* Exercise requirements: Copy out only the lines running from the one that contains "Where should I click to: Click" through the end of the listing. Pictures stay out.

* Data to use:
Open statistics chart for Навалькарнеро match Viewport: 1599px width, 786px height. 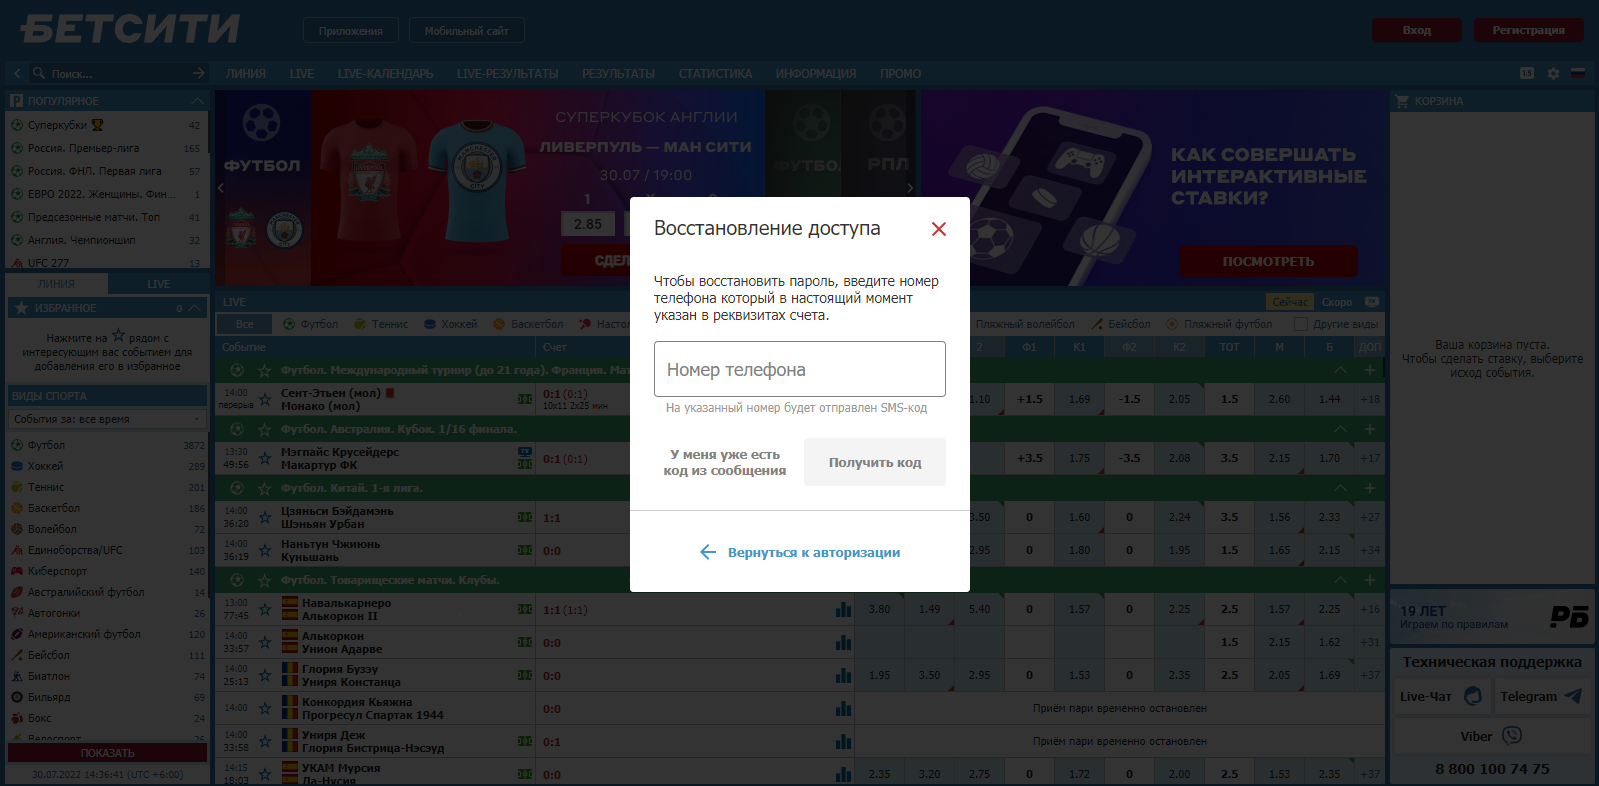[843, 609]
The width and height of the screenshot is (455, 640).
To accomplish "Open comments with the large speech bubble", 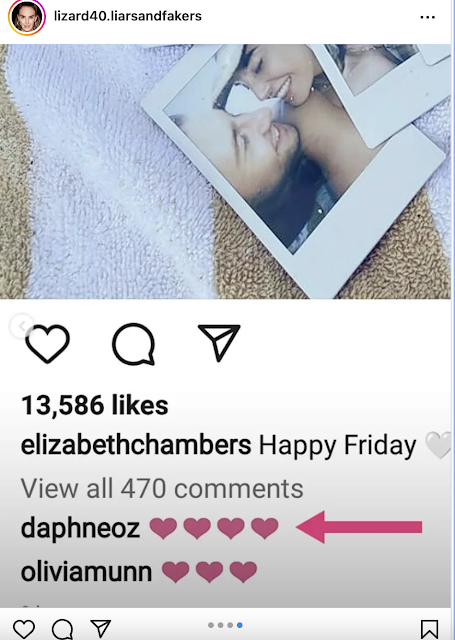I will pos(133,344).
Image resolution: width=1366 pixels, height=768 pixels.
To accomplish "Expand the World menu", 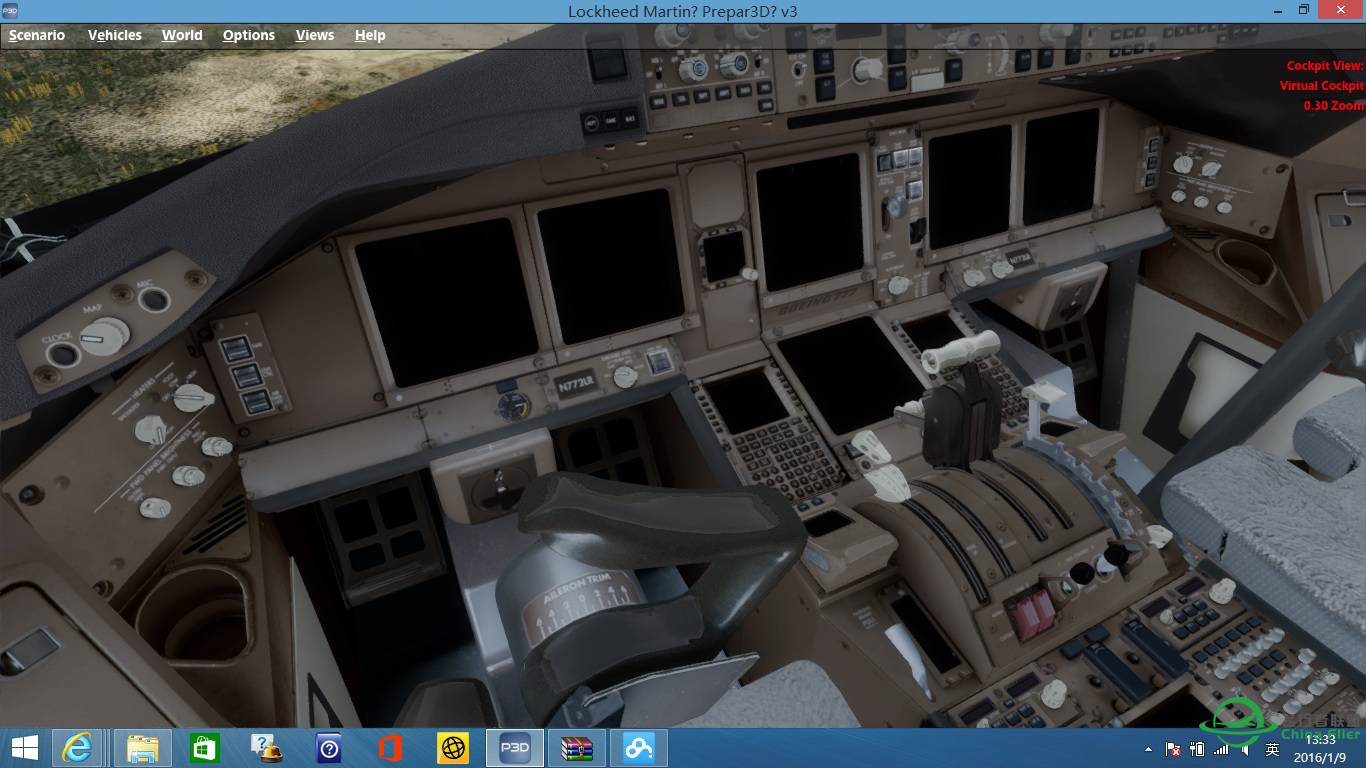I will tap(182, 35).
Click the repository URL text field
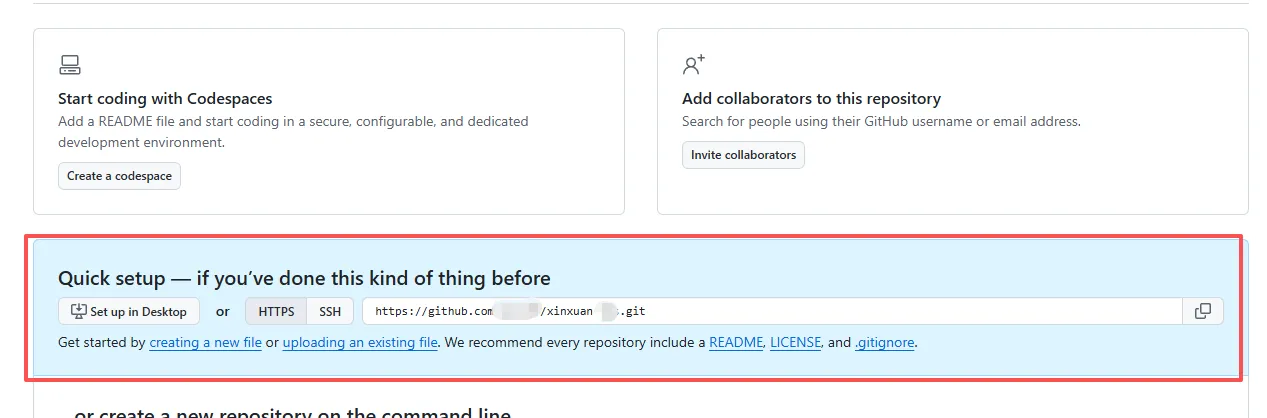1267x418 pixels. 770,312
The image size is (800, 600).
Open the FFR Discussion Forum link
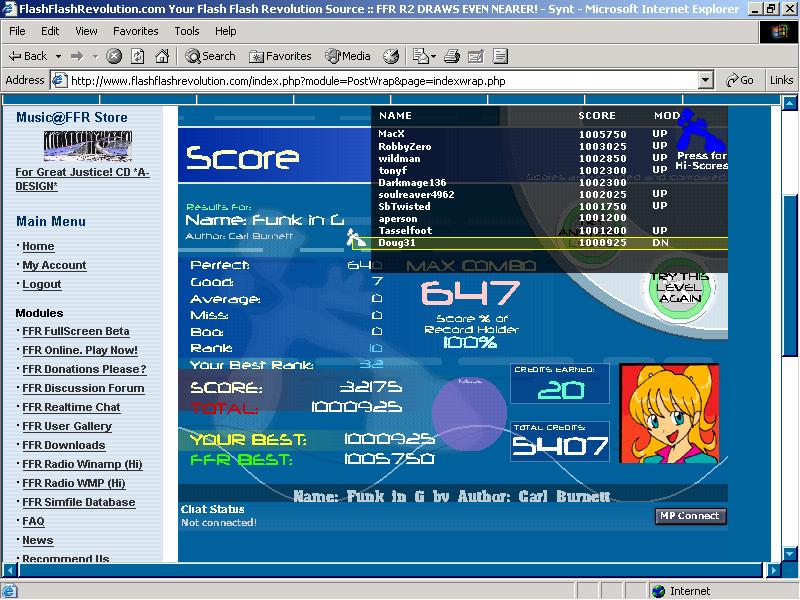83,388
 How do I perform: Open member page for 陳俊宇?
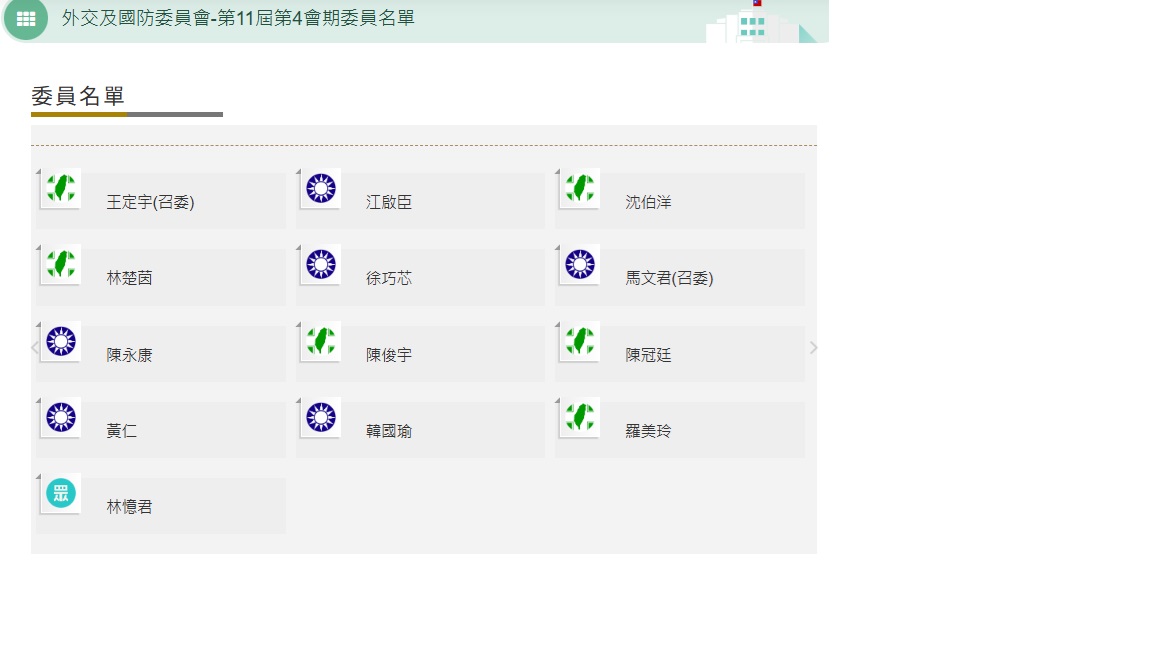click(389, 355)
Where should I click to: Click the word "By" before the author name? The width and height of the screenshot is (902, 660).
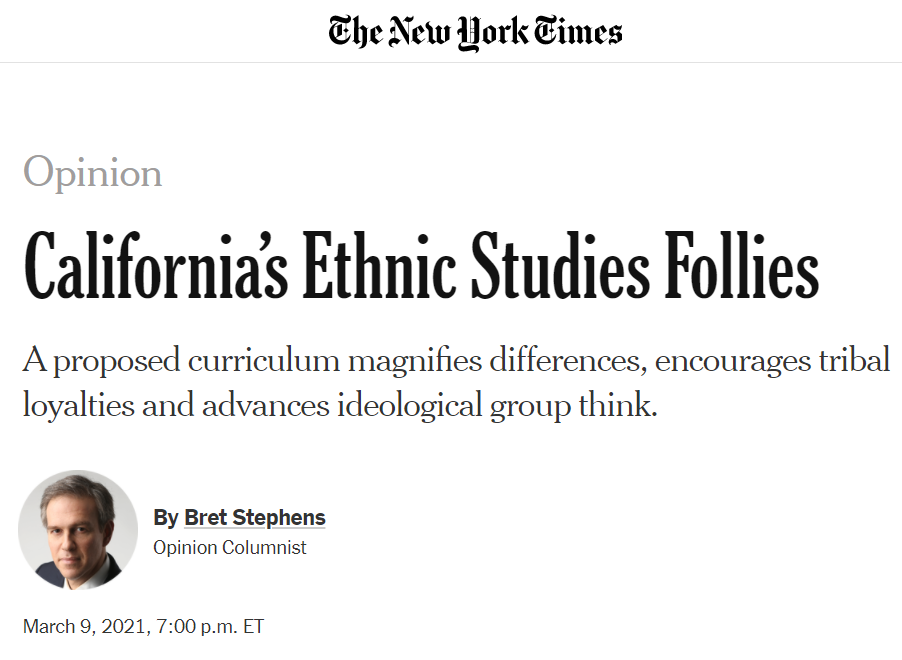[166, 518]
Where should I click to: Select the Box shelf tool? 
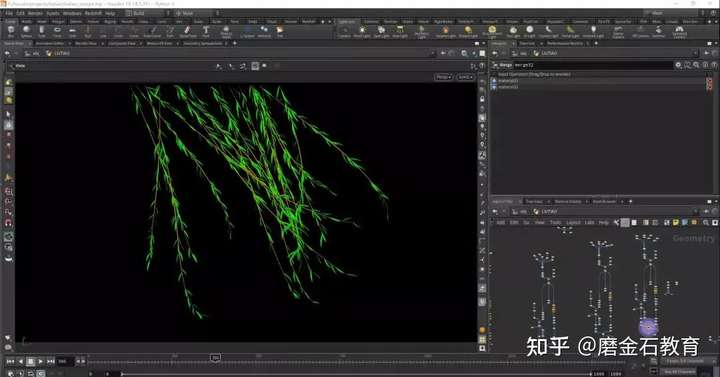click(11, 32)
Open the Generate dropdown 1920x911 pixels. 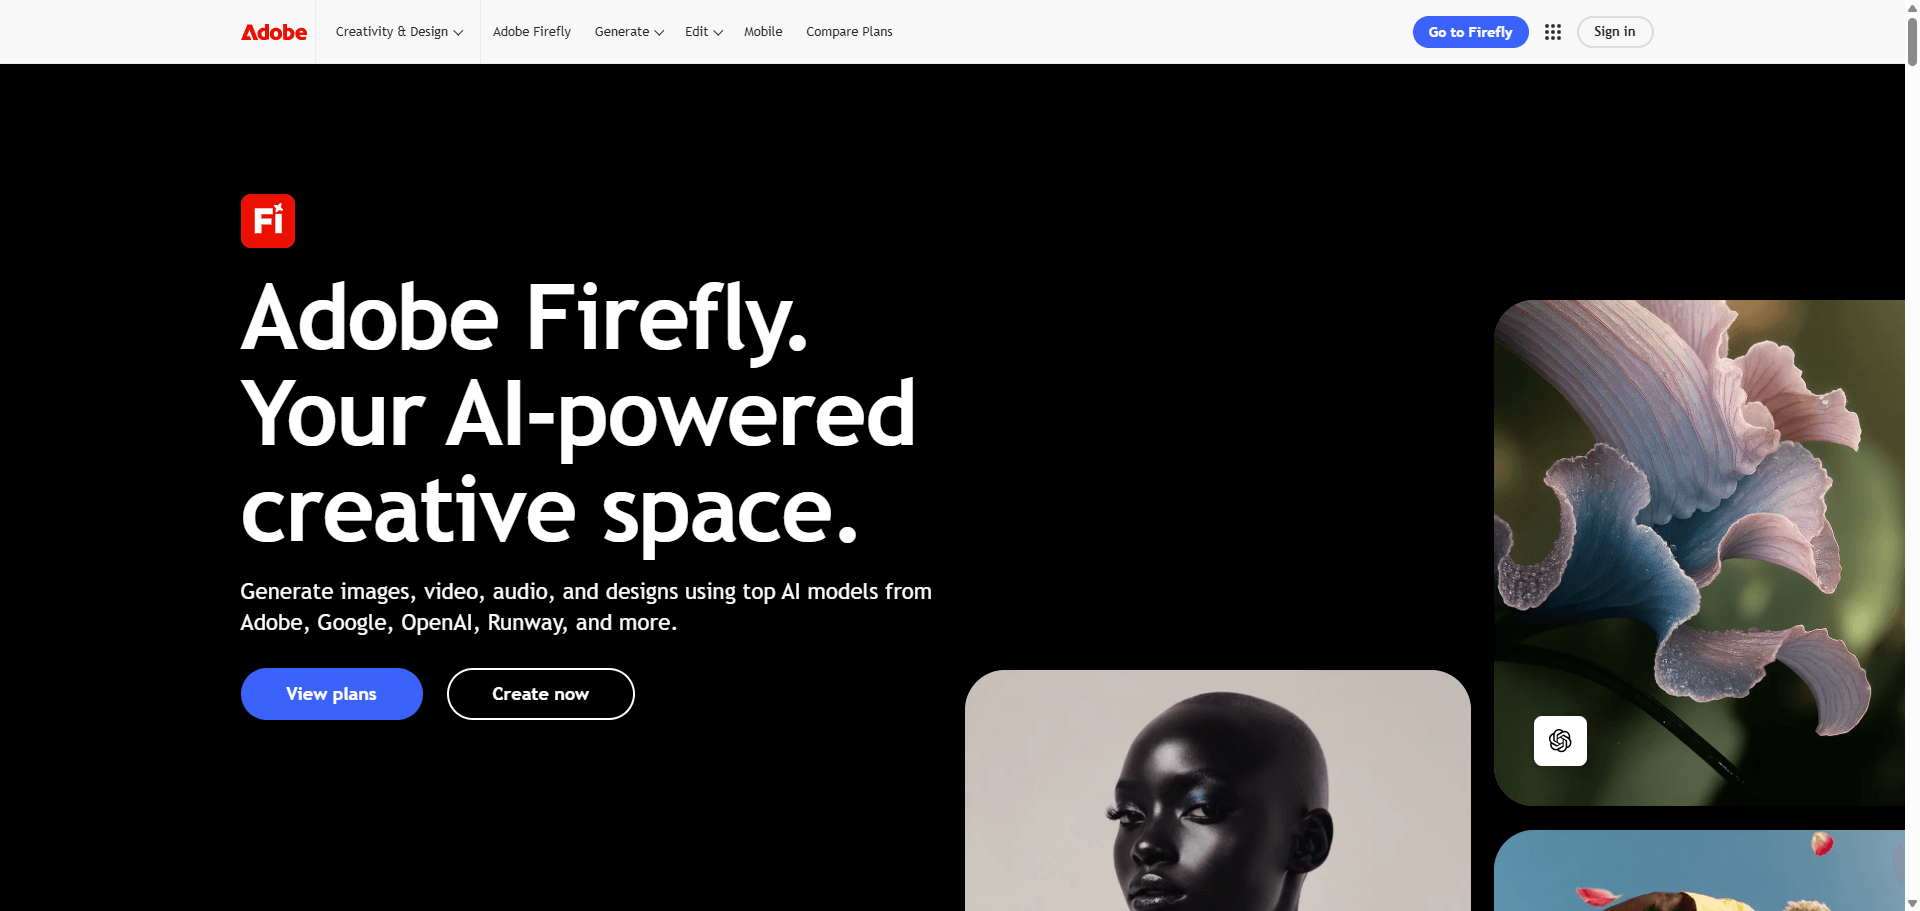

* Final answer:
Where should I click to: Click the word "By" before the author name? The width and height of the screenshot is (902, 660).
[166, 518]
Where should I click to: Select the Box shelf tool? 
click(11, 32)
Open the Generate dropdown 1920x911 pixels. 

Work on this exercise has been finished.